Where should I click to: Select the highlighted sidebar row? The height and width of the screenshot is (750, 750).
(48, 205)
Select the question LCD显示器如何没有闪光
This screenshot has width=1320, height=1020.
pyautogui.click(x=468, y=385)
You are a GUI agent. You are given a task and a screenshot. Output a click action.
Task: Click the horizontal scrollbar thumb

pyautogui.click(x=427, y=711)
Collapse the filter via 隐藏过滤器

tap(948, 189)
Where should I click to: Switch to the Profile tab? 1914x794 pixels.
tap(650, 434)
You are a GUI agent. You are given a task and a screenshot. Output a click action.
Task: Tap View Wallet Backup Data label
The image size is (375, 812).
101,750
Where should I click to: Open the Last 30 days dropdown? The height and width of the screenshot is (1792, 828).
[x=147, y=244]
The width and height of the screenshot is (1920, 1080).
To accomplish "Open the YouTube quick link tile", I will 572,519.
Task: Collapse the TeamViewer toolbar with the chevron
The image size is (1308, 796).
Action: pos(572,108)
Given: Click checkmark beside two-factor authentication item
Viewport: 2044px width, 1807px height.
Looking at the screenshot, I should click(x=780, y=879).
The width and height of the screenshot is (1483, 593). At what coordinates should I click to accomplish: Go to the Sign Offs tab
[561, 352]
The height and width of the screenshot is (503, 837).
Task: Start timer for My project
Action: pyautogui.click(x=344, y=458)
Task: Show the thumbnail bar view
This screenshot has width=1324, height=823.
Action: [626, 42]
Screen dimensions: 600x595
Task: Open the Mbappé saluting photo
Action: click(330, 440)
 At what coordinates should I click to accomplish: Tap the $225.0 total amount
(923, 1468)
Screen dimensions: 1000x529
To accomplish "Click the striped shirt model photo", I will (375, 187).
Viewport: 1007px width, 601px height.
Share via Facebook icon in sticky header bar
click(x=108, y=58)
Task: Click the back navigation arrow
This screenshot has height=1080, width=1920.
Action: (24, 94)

◆ ◆ ◆ ◆ ◆

Work order:
What is needed is a single figure, the number of lines in the entries above that contain "will".

Response:
2